Advantageous technical skills

  • Any other data-related experience, e.g. working with Hadoop, databases, analytics software, etc.
  • Experience working with a second cloud vendor, e.g. both AWS and Azure.
  • Experience working with Docker / Containers / CICD pipelines for data.
  • Experience working with and contributing to open-source projects.
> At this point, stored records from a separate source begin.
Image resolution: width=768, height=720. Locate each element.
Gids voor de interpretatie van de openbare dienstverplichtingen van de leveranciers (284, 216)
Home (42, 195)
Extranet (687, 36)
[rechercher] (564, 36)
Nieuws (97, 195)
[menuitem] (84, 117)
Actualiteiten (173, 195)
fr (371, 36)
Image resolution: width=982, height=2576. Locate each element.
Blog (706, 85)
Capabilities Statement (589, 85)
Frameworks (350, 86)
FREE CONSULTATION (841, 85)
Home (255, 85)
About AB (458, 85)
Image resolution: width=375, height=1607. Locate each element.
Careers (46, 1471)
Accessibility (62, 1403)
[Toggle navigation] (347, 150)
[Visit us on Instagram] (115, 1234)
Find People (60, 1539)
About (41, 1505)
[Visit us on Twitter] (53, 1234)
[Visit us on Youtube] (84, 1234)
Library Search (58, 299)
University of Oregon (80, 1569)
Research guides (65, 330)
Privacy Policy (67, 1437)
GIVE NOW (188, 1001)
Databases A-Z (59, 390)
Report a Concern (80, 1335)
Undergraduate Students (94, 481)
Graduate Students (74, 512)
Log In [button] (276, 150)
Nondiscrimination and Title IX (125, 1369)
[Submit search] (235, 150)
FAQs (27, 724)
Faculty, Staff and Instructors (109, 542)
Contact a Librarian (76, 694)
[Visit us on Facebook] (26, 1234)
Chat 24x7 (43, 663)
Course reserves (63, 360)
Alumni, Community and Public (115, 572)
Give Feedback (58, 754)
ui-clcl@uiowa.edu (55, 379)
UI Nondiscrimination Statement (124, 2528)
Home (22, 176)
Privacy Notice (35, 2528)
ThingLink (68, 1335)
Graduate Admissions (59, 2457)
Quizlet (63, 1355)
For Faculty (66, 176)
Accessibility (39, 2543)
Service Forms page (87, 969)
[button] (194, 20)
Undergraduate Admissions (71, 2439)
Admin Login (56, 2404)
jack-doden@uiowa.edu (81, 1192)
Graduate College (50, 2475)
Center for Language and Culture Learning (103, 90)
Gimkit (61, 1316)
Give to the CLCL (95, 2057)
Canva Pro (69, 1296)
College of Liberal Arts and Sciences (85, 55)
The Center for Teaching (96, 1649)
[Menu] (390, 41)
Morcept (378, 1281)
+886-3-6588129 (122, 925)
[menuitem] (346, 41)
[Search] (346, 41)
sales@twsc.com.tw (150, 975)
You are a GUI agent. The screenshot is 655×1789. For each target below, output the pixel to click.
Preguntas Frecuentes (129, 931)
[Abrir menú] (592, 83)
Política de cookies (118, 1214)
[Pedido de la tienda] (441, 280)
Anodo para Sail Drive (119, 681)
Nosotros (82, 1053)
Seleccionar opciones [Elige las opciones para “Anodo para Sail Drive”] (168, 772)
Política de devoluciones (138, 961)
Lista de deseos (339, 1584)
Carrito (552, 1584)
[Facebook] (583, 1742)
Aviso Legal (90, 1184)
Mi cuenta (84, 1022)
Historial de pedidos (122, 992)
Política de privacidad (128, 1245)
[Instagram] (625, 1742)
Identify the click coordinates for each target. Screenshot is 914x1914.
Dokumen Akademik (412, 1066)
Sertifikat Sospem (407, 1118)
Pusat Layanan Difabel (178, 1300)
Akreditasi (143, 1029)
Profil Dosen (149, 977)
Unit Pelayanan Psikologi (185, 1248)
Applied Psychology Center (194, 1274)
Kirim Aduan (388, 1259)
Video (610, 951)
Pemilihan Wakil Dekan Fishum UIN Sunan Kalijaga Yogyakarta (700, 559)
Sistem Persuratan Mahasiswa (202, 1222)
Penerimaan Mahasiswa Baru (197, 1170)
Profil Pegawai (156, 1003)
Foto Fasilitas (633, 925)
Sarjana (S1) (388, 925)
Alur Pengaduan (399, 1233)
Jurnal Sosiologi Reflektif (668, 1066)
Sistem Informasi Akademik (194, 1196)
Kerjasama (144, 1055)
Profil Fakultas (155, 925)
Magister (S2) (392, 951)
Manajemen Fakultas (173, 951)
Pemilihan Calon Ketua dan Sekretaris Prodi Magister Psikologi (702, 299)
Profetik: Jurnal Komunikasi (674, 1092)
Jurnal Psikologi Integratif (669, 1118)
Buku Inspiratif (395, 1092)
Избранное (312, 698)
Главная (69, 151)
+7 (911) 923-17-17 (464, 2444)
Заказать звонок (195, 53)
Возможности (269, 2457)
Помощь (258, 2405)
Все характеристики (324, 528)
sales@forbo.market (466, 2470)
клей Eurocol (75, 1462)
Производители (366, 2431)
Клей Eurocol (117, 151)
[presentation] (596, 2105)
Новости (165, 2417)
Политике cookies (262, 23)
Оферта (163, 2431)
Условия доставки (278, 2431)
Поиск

Desired Experience & Qualification

Requirements

  • Bachelor’s or Master's degree in Computer Science, Engineering, Information Technology, or related field.
  • 5+ years of experience in a data engineering role with a focus on cloud technologies, specifically Amazon Web Services.
  • Knowledge of data related Amazon Web Services and understanding of best practices in Data Architecture and Data Modelling.
  • Strong proficiency in SQL and experience with scripting languages such as Python.
  • Experience with big data technologies (e.g., Hadoop, Spark) and familiarity with machine learning algorithms.
  • Experience in real-time data processing and analytics.
  • Knowledge of data integration and enterprise integration patterns.
  • Familiarity with DevOps practices and tools related to data management (CI / CD for data pipelines, version control, etc.).
  • Excellent problem-solving skills and the ability to work collaboratively in a team environment.
  • Strong communication and interpersonal skills to interact with team members and stakeholders.
  • Proven track record of designing and implementing data solutions.
  • Knowledge of and experience with Cloud infrastructure and services.
  • Understanding of Cloud Security best practices.
  • Willingness to learn and expand knowledge related to Cloud and Data Technologies.
  • Strong problem-solving and analytical skills.
  • Self-organising with the ability to prioritise and manage multiple tasks simultaneously.
  • Willingness to travel to clients as and when required.
  • Any of the following certifications:
    • AWS Certified Data Engineer - Associate
    • AWS Certified Machine Learning – Specialty
    • AWS Solutions Architect - Associate
    • AWS Solutions Architect - Professional
    • Databricks Certified Data Analyst Associate
    • Databricks Certified: Data Engineer Associate
    • Databricks Certified: Data Engineer Professional
    • Databricks Certified Machine Learning Associate
    • Databricks Certified Machine Learning Professional
    • Microsoft Certified: Azure Data Engineer Associate (DP-203)
    • Microsoft Certified: Azure AI Engineer Associate (AI-102)
    • Microsoft Certified: Fabric Analytics Engineer Associate (DP-600)
    • Microsoft Certified: Fabric Data Engineer Associate (DP-700)
    • Microsoft Certified: Azure Data Scientist Associate (DP-100)
    • Microsoft Certified: Azure Solutions Architect Expert (AZ-305)

 

Package & Remuneration

What We Offer

  • A culture of engineering and an environment where ideas are heard and builders can build.
  • Competitive salary, bonus, and incentive structure.
  • A flexible and supportive work environment that values diversity, work-life balance, and personal growth.
  • Opportunities for career advancement and ongoing professional development.
  • The chance to work on cutting-edge products and technologies that make a real impact on people's lives.
  • Mentoring and knowledge-sharing opportunities that foster personal and professional growth, with access to experienced leaders and a supportive peer network.